APPLICATION OF EVIDENCE ACT

The Supreme Court in the Union of India Vs Madras Bar Association in 2010, while discussing difference between court and tribunal, stated inter alia, “While courts are governed by detailed statutory procedural rules, in particular the Code of Civil Procedure and the Indian Evidence Act, requiring an elaborate procedure in decision making, tribunals generally regulate their own procedure applying the provisions of the Code of Civil Procedure only where it is required, and without being restricted by the strict rules of the Evidence Act.”

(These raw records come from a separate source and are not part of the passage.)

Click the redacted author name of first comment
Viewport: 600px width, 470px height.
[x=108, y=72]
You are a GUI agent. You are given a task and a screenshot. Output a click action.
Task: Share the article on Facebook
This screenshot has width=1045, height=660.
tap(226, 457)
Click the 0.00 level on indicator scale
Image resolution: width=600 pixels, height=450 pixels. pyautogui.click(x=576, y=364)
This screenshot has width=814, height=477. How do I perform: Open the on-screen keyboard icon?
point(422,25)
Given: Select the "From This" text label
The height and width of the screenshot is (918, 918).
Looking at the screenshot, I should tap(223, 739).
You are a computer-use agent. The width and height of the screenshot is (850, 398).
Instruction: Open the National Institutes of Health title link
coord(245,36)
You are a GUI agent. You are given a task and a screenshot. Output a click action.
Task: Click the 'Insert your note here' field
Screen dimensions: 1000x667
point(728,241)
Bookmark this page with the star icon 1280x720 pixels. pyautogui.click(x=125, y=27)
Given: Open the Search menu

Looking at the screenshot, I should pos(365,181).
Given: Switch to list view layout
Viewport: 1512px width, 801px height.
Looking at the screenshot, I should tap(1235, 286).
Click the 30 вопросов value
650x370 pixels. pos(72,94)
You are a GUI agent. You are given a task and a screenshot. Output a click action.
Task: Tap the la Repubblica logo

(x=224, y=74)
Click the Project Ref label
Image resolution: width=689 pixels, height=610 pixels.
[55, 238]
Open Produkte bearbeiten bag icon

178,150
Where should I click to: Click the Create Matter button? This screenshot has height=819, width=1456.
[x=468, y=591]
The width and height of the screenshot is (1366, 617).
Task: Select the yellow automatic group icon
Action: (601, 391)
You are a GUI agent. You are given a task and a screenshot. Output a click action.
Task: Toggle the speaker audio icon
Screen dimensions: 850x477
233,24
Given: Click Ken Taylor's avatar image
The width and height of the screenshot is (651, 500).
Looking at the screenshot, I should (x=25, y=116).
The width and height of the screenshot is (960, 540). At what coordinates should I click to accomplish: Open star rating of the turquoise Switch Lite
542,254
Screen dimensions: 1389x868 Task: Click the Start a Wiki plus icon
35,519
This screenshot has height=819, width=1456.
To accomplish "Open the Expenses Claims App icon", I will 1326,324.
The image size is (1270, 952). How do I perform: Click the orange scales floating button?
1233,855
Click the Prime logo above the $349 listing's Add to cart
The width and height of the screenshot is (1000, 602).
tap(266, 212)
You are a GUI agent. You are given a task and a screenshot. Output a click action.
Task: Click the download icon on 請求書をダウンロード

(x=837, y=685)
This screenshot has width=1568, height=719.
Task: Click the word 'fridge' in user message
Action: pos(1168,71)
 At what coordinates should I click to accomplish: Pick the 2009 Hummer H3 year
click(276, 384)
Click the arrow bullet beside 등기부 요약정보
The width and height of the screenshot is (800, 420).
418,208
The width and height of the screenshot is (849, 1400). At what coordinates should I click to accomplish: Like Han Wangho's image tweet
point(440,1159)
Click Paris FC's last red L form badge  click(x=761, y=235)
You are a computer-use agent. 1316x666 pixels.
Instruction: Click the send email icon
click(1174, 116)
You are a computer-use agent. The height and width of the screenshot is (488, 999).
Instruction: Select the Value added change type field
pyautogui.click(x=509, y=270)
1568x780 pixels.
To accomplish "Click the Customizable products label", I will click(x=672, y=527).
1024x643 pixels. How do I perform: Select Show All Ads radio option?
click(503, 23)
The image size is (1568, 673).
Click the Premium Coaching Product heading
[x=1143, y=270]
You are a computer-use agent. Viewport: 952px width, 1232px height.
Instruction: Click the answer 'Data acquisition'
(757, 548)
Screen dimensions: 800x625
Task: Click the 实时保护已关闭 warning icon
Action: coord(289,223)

But FTs selectively apply certain sections of the Evidence Act in a very stringent manner. Documents like village headman certificate, school certificate, nikahnama, village panchayat certificate, etc. are private documents and hence, not admissible if not proved as per Section 61 to Section 65 of the Evidence Act. Many citizens – despite being children of Indian citizens – are mostly being declared foreigners because of such strict application of the Evidence Act.

But Section 50 of the Act is mostly overlooked. It states, “When the court has to inform an opinion as to the relationship of one person to another, the opinion , expressed by conduct, as to the existence of such relationship, or any person who, as a member of the family or otherwise, has special means of knowledge on the subject, is a relevant fact.”

The deposition of family members, parents or siblings, wherein they categorically state that the proceedee is their daughter/sister is rarely taken into consideration. But a minor contradiction in the deposition of family members could prove fatal in proving citizenship.